◆ **TASK DIRECTIONS**:
Quote every line below exactly as it reads.

[Stored data entries]
***

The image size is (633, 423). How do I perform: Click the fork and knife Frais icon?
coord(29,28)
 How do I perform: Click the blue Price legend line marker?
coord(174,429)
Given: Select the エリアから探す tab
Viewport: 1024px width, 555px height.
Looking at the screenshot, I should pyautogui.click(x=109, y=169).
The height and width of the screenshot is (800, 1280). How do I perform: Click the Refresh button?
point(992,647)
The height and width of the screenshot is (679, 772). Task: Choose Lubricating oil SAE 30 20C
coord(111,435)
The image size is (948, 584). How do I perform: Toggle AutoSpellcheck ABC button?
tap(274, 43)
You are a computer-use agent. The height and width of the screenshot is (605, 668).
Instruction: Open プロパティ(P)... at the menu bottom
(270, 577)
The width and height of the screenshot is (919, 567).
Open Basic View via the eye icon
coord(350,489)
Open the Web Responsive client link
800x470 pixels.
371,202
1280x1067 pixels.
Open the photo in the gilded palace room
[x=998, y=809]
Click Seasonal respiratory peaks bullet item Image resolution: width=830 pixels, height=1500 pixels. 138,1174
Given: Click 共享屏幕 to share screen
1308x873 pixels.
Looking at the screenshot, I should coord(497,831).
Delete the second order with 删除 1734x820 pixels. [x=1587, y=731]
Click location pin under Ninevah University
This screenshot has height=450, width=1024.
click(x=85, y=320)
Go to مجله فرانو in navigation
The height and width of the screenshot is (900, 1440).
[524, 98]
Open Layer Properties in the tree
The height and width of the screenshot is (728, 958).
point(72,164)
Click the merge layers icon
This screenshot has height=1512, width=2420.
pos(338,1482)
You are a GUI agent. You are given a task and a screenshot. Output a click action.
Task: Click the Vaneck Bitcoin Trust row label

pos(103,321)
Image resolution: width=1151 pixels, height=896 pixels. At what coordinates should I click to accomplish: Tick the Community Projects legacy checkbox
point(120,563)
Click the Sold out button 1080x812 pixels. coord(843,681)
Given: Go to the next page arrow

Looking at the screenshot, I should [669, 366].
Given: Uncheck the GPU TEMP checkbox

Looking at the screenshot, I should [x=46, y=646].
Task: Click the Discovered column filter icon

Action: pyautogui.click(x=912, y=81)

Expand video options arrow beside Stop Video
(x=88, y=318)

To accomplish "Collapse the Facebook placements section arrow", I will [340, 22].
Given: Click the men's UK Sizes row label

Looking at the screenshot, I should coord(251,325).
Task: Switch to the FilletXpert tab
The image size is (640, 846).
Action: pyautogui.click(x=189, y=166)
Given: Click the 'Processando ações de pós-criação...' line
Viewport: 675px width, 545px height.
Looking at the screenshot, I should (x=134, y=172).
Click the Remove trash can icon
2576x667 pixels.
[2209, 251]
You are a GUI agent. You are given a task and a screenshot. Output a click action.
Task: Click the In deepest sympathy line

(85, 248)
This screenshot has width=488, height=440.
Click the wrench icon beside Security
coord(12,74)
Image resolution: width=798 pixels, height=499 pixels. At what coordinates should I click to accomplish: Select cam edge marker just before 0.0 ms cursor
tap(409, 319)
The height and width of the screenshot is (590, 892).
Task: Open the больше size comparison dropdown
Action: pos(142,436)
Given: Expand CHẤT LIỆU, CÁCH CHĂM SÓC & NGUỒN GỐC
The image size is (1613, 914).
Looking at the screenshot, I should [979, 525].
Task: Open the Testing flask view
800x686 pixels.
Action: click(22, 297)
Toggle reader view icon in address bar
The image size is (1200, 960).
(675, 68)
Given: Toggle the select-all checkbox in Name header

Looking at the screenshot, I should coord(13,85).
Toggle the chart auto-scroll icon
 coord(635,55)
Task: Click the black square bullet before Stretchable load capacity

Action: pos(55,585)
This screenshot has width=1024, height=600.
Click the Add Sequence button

***

◆ **ANSWER BOX**:
The image size is (633, 423). How do I perform: Click the fork and knife Frais icon?
coord(29,28)
 How do I perform: Click the blue Price legend line marker?
coord(174,429)
Given: Select the エリアから探す tab
Viewport: 1024px width, 555px height.
Looking at the screenshot, I should pyautogui.click(x=109, y=169).
The height and width of the screenshot is (800, 1280). How do I perform: Click the Refresh button?
point(992,647)
The height and width of the screenshot is (679, 772). Task: Choose Lubricating oil SAE 30 20C
coord(111,435)
The image size is (948, 584). How do I perform: Toggle AutoSpellcheck ABC button?
tap(274, 43)
You are a computer-use agent. The height and width of the screenshot is (605, 668).
Instruction: Open プロパティ(P)... at the menu bottom
(270, 577)
The width and height of the screenshot is (919, 567).
Open Basic View via the eye icon
coord(350,489)
Open the Web Responsive client link
800x470 pixels.
371,202
1280x1067 pixels.
Open the photo in the gilded palace room
[x=998, y=809]
Click Seasonal respiratory peaks bullet item Image resolution: width=830 pixels, height=1500 pixels. 138,1174
Given: Click 共享屏幕 to share screen
1308x873 pixels.
Looking at the screenshot, I should coord(497,831).
Delete the second order with 删除 1734x820 pixels. [x=1587, y=731]
Click location pin under Ninevah University
This screenshot has height=450, width=1024.
click(x=85, y=320)
Go to مجله فرانو in navigation
The height and width of the screenshot is (900, 1440).
[524, 98]
Open Layer Properties in the tree
The height and width of the screenshot is (728, 958).
point(72,164)
Click the merge layers icon
This screenshot has height=1512, width=2420.
pos(338,1482)
You are a GUI agent. You are given a task and a screenshot. Output a click action.
Task: Click the Vaneck Bitcoin Trust row label

pos(103,321)
Image resolution: width=1151 pixels, height=896 pixels. At what coordinates should I click to accomplish: Tick the Community Projects legacy checkbox
point(120,563)
Click the Sold out button 1080x812 pixels. coord(843,681)
Given: Go to the next page arrow

Looking at the screenshot, I should [669, 366].
Given: Uncheck the GPU TEMP checkbox

Looking at the screenshot, I should [x=46, y=646].
Task: Click the Discovered column filter icon

Action: pyautogui.click(x=912, y=81)

Expand video options arrow beside Stop Video
(x=88, y=318)

To accomplish "Collapse the Facebook placements section arrow", I will [340, 22].
Given: Click the men's UK Sizes row label

Looking at the screenshot, I should coord(251,325).
Task: Switch to the FilletXpert tab
The image size is (640, 846).
Action: pyautogui.click(x=189, y=166)
Given: Click the 'Processando ações de pós-criação...' line
Viewport: 675px width, 545px height.
Looking at the screenshot, I should (x=134, y=172).
Click the Remove trash can icon
2576x667 pixels.
[2209, 251]
You are a GUI agent. You are given a task and a screenshot. Output a click action.
Task: Click the In deepest sympathy line

(85, 248)
This screenshot has width=488, height=440.
Click the wrench icon beside Security
coord(12,74)
Image resolution: width=798 pixels, height=499 pixels. At what coordinates should I click to accomplish: Select cam edge marker just before 0.0 ms cursor
tap(409, 319)
The height and width of the screenshot is (590, 892).
Task: Open the больше size comparison dropdown
Action: pos(142,436)
Given: Expand CHẤT LIỆU, CÁCH CHĂM SÓC & NGUỒN GỐC
The image size is (1613, 914).
Looking at the screenshot, I should [979, 525].
Task: Open the Testing flask view
800x686 pixels.
Action: click(22, 297)
Toggle reader view icon in address bar
The image size is (1200, 960).
(675, 68)
Given: Toggle the select-all checkbox in Name header

Looking at the screenshot, I should coord(13,85).
Toggle the chart auto-scroll icon
 coord(635,55)
Task: Click the black square bullet before Stretchable load capacity

Action: pos(55,585)
This screenshot has width=1024, height=600.
Click the Add Sequence button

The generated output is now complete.